I would like to thank President Obama and Justice Roberts for personally saving my life.
I want to keep a food journal, but i think I ought to include stress in my life. I want to monitor how much stress / lifestlye effect my disease. I noticed that alcohol can have an effect, but not always. I want to know if it depends on when I drink it, what time of day, how much ,etc, and how close it is to an infusion date, etc. But stress may also be a factor, because emotional stress can turn into physical stress, as we know, and physical stress can weaken your defenses. For us, that means an avalanche of problems. Any suggestions about how to organize this journal? Like, how do I rate stress levels? Do I mention stressful things that are happening? Do I keep track of specific events? Anyone else do this?
Checking in here, at the tail end of my latest flare.
CRP: from 148 to 97, still going down.
Frequency: from 15 to 3 or 4 / day
State of mind: Bitter.
Thoughts: How is it fair that my friends and colleagues, who endlessly abuse their bodies with buckets of alcohol, fast food and absurd amounts of fried food, fat, pizza and leftover greasy chinese takeout, who live sedentary and carefree lives, can go on to win competitions and acceptance to the grad programs and jobs of their dreams, while I devote my entire life to working hard, eating well, cooking well, and exercise, and I, of all people, cannot get myself out of the hospital bed?

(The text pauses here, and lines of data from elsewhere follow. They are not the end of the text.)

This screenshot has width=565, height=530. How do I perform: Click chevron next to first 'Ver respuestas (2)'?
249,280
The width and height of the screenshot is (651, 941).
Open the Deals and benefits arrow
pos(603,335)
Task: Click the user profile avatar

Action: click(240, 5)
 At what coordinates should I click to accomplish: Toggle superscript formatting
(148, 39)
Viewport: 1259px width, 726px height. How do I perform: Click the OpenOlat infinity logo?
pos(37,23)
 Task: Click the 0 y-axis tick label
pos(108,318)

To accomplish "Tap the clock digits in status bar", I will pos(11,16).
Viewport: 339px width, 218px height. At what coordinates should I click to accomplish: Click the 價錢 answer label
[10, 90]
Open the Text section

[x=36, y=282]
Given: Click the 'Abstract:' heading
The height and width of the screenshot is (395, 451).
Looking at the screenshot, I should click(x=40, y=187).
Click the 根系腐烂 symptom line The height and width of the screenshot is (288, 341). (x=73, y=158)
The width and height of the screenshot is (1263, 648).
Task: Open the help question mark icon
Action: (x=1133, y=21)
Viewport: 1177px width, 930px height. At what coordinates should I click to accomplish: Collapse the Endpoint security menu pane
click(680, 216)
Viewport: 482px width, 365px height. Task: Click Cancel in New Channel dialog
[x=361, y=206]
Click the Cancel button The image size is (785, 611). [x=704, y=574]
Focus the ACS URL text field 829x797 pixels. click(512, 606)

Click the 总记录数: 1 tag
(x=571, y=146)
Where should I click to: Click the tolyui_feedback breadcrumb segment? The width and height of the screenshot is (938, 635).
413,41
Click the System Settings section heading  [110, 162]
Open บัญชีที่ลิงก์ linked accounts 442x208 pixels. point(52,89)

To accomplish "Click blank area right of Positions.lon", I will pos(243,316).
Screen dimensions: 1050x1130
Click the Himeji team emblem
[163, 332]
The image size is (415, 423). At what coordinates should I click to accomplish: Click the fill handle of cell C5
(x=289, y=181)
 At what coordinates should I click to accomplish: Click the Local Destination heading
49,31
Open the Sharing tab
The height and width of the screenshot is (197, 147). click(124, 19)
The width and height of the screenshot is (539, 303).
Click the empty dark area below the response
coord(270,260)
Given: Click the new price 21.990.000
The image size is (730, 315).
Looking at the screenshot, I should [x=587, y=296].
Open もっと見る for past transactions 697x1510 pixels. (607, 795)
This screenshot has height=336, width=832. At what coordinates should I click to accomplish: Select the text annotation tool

I have begun to notice a direct link between emotional stress and flares of UC. The stress of work and school has seemingly no effect at all. Everyone says “do yoga,” including my doctor. I’ve had two flares in this last semester, the last one ruining my graduation (literally preventing me from graduating until August). Anyone else have any experience with emotional stress and managing UC?
I think the remicade is losing its magic touch!
I think I go through the five stages of acceptance every time I have a flare. Anyone else feel this way?
This made me think about the stages I have gone through in the last four years. It helps me understand my college experience, and what i went through, battling not only the illness itself, but the emotions that came along with it.